» **工作任务 A**:
在阿莫西林检测方法文本中，这项发明属于哪个技术领域？
» **工作任务 B**:
紧接阿莫西林检测方法文本的最后一句往下续写。

» **所给文本**:
**********

一种基于石墨炔量子点荧光淬灭作用的阿莫西林的检测方法

技术领域

本发明属于生物荧光检测技术领域，具体涉及一种基于石墨炔量子点(GDQDs)荧光淬灭作用的阿莫西林的检测方法。

背景技术

阿莫西林是一种最常用的半合成青霉素类广谱β-内酰胺类抗生素，杀菌作用强，穿透细胞膜的能力也强，是目前应用较为广泛的口服半合成青霉素之一。阿莫西林对肺炎链球菌、溶血性链球菌等链球菌属、不产青霉素酶葡萄球菌、大肠埃希菌、奇异变形菌、沙门菌属、流感嗜血杆菌、幽门螺杆菌等具有良好的抗菌活性。

**********

» **原始材料**:
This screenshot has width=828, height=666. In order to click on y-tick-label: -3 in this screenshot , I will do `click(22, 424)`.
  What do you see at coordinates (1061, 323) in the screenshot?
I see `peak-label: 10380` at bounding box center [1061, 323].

**********

» **作答区 A**:
生物荧光检测技术领域。

» **作答区 B**:
阿莫西林是一种有效的广谱抗菌药物，但是过度使用会导致耐药菌的传播，同时会对人类健康和生态系统产生不利影响。目前存在一些检测阿莫西林的技术，例如高效液相色谱法，原子吸收法，质谱法，毛细管电泳法、微生物法等，这些方法存在一些不足的地方，例如检测仪器价格昂贵，耗时长，操作复杂、误差较大等缺点。已有文献“氮掺杂碳点的制备及其对阿莫西林高灵敏度检测”，文献中其检测的线性范围为2.6～30μmol/L；检测限为0.15μmol/L，其检测范围小，灵敏度低。因此，非常有必要开发一种操作简便，检测成本低和灵敏度高的检测方法。

发明内容

发明目的：针对现有技术存在的问题，本发明提供一种基于石墨炔量子点(GDQDs)荧光淬灭作用的阿莫西林的检测方法，本方法将GDQDs应用于阿莫西林的检测，建立一种基于量子点荧光淬灭作用的阿莫西林检测的新方法，所述方法能够快速、高效的检测阿莫西林，而且灵敏度高、操作简单、成本低廉。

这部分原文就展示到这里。